Format the rows from the line with "coordinates (433, 220)." to the line with "Looking at the image, I should click on (13, 14).", both included, as a JSON list of strings with one string per line, leaving out blank lines.

# START OF Exercise material

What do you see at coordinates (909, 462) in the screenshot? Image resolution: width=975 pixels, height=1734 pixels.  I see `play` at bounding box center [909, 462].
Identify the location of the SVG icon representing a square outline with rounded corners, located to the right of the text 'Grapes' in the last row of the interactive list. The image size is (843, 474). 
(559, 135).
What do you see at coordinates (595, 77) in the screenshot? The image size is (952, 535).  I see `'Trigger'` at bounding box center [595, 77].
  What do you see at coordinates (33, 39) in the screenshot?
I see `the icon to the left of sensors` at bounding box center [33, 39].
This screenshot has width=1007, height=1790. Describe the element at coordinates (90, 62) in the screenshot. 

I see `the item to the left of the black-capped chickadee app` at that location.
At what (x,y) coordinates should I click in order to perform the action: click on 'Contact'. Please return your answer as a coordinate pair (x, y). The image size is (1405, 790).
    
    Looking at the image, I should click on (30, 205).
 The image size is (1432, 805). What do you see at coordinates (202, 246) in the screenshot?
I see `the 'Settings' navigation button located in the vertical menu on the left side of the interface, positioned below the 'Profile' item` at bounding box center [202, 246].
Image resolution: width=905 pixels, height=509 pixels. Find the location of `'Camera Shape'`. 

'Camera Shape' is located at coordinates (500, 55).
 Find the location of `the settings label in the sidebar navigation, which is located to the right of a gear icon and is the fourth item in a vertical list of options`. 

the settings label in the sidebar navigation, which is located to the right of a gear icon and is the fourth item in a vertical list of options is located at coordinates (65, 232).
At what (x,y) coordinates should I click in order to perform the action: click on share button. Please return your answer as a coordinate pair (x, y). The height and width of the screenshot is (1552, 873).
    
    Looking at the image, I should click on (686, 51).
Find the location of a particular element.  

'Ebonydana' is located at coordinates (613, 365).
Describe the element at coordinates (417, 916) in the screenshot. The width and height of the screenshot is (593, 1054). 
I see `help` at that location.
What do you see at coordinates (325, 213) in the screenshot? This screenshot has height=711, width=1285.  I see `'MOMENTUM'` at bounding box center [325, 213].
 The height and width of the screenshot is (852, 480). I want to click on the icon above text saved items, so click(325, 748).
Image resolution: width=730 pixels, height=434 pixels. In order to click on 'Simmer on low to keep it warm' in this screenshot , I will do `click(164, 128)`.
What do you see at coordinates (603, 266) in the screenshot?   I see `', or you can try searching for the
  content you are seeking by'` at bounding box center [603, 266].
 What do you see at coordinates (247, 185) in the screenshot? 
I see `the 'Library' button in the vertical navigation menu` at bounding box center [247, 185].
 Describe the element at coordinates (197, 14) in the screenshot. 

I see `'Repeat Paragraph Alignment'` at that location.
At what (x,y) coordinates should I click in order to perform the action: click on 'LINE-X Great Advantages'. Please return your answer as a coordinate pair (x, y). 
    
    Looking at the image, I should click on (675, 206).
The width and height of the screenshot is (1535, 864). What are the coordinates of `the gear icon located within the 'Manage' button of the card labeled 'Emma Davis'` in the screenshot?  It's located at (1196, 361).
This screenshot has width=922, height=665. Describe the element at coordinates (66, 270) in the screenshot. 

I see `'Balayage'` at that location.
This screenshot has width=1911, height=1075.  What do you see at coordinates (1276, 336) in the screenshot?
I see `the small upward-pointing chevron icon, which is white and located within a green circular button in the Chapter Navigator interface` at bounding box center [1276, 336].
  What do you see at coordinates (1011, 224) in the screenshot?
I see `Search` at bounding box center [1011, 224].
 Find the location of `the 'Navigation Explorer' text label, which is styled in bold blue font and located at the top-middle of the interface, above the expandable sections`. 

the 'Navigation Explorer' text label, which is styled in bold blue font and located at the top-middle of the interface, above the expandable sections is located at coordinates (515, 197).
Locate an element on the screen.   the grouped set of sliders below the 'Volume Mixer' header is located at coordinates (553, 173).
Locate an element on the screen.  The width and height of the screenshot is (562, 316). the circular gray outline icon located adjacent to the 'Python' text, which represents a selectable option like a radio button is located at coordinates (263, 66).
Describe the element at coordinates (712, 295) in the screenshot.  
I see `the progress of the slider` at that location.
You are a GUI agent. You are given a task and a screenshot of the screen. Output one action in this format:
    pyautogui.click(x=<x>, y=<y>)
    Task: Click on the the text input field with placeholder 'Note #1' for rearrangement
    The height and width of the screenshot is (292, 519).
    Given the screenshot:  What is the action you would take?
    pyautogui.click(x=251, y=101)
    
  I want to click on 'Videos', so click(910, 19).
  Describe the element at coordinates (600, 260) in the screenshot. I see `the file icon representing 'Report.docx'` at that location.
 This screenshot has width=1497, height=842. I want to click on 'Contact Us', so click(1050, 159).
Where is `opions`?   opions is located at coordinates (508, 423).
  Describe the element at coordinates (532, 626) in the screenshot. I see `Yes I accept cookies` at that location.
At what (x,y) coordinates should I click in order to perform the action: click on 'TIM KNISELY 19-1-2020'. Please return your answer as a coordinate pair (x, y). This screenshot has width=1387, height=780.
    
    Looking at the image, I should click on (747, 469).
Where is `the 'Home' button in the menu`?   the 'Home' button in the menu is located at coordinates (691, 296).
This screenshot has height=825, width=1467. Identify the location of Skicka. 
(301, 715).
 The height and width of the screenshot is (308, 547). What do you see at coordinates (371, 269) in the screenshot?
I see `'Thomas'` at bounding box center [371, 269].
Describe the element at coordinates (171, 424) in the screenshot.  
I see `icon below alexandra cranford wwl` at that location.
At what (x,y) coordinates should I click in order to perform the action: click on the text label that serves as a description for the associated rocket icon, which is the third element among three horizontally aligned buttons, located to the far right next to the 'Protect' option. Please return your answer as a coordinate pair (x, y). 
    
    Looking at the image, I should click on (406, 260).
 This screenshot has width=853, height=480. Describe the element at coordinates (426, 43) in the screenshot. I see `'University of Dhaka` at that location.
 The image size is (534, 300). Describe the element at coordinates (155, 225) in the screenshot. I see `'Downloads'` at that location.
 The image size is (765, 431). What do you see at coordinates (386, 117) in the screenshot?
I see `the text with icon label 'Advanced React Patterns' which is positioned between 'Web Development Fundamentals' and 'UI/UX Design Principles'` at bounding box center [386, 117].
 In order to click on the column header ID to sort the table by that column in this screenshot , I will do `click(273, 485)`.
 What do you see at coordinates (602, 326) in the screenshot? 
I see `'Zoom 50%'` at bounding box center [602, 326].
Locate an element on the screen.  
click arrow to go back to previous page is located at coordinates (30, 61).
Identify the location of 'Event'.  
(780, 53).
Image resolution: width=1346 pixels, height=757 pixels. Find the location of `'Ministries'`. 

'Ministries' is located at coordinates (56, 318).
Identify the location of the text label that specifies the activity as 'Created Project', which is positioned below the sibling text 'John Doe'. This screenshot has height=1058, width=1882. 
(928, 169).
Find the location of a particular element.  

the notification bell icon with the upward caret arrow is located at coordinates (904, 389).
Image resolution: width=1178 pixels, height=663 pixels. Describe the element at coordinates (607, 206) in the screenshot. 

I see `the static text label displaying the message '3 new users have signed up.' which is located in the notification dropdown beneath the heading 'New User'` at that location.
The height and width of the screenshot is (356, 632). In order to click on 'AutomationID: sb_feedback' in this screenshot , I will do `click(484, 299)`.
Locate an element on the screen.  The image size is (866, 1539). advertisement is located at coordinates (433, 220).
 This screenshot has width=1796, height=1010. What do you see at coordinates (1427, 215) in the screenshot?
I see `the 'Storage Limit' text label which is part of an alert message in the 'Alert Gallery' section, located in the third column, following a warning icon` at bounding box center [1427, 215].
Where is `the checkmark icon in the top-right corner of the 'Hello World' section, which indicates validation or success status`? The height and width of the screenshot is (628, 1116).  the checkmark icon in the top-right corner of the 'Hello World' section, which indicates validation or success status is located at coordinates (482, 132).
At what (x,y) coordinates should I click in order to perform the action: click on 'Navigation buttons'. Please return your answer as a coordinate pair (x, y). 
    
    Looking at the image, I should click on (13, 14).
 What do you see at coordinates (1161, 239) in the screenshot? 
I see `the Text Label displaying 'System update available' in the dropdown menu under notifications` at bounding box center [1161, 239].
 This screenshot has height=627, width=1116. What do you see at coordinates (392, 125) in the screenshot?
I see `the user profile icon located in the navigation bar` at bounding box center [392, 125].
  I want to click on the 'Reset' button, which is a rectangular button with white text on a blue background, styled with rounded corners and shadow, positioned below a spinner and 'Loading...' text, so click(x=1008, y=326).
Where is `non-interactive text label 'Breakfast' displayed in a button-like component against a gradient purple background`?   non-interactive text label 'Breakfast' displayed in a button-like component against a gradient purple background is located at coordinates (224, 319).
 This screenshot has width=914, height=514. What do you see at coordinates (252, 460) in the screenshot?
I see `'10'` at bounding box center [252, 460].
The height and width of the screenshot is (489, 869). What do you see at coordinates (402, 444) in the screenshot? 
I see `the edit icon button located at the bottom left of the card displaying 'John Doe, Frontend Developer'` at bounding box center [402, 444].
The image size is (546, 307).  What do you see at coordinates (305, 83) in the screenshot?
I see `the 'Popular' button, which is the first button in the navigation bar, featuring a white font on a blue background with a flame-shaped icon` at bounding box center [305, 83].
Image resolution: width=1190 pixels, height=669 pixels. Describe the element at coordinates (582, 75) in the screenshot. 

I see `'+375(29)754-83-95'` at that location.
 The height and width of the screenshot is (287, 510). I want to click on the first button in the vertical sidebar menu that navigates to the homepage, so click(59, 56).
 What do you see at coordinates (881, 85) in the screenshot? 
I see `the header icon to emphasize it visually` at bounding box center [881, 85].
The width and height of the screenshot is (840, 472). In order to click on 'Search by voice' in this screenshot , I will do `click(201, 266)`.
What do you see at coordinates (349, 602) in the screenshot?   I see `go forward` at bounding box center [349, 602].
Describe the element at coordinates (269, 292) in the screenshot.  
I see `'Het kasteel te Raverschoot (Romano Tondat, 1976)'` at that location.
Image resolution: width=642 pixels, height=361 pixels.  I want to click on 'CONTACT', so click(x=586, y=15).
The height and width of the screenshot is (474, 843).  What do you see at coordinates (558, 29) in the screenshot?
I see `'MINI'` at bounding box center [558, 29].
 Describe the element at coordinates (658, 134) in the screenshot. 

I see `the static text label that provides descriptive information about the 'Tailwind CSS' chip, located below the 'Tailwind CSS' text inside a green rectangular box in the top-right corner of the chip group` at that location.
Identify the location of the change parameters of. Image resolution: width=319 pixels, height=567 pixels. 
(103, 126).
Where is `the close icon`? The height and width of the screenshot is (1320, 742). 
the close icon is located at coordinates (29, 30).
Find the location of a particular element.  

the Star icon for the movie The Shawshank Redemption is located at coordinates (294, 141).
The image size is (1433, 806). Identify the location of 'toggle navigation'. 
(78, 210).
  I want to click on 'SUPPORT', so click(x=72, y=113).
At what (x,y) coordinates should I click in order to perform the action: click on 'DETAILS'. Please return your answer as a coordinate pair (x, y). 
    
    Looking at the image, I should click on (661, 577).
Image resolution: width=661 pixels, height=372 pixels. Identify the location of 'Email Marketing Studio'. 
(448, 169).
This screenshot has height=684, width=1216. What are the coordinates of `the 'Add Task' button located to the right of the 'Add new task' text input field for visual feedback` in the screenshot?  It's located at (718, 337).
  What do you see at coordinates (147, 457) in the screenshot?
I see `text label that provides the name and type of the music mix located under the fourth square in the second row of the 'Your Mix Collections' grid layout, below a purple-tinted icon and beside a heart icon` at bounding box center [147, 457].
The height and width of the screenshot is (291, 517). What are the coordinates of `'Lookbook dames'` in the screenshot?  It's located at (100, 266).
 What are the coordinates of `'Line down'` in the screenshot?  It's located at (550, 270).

# END OF Exercise material

▸ Exercise solution
[
  "Locate an element on the screen.  The image size is (866, 1539). advertisement is located at coordinates (433, 220).",
  " This screenshot has width=1796, height=1010. What do you see at coordinates (1427, 215) in the screenshot?",
  "I see `the 'Storage Limit' text label which is part of an alert message in the 'Alert Gallery' section, located in the third column, following a warning icon` at bounding box center [1427, 215].",
  "Where is `the checkmark icon in the top-right corner of the 'Hello World' section, which indicates validation or success status`? The height and width of the screenshot is (628, 1116).  the checkmark icon in the top-right corner of the 'Hello World' section, which indicates validation or success status is located at coordinates (482, 132).",
  "At what (x,y) coordinates should I click in order to perform the action: click on 'Navigation buttons'. Please return your answer as a coordinate pair (x, y). ",
  "    Looking at the image, I should click on (13, 14)."
]